[Source data]
++++++++
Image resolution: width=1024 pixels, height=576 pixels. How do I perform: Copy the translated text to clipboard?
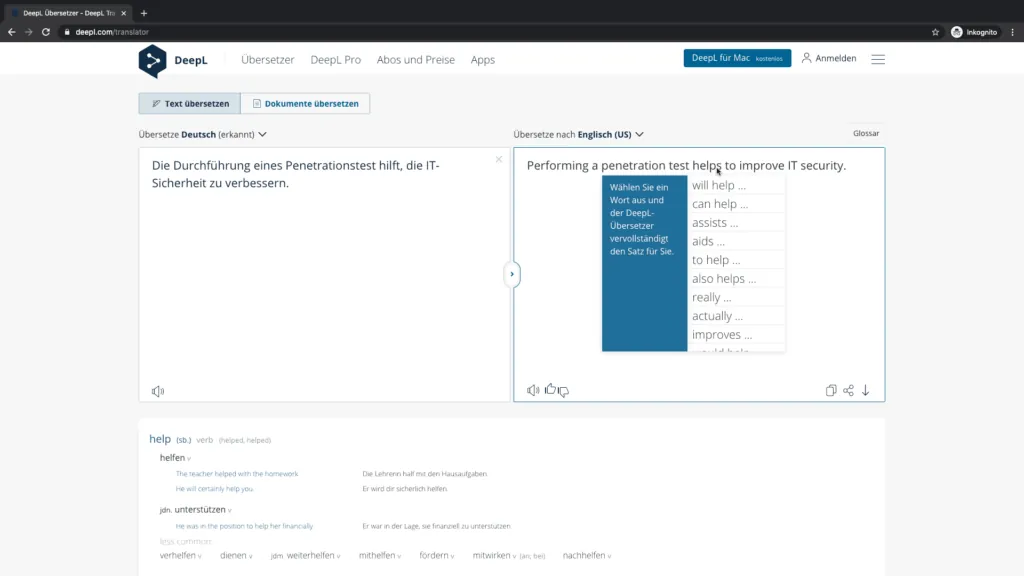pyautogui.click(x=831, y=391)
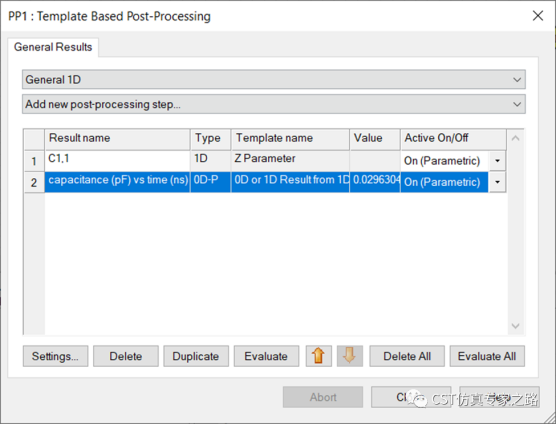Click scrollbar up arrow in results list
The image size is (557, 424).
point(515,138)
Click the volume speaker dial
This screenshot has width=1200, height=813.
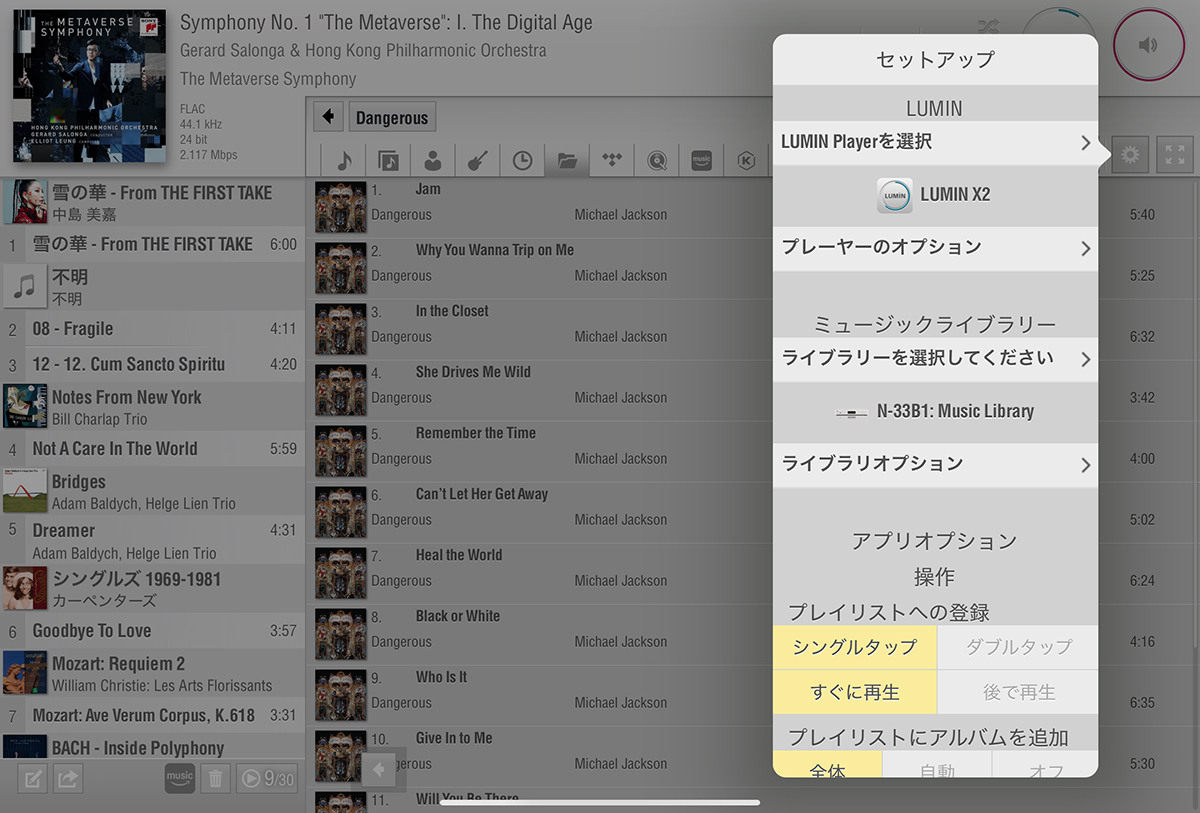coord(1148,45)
++++++++
## Task objective
The records above must be output exactly, except for their pictures.

## Output
Image resolution: width=1024 pixels, height=576 pixels. How do I perform: Copy the translated text to clipboard?
pyautogui.click(x=831, y=391)
Click scrollbar up arrow in results list
The image size is (557, 424).
point(515,138)
Click the volume speaker dial
This screenshot has width=1200, height=813.
coord(1148,45)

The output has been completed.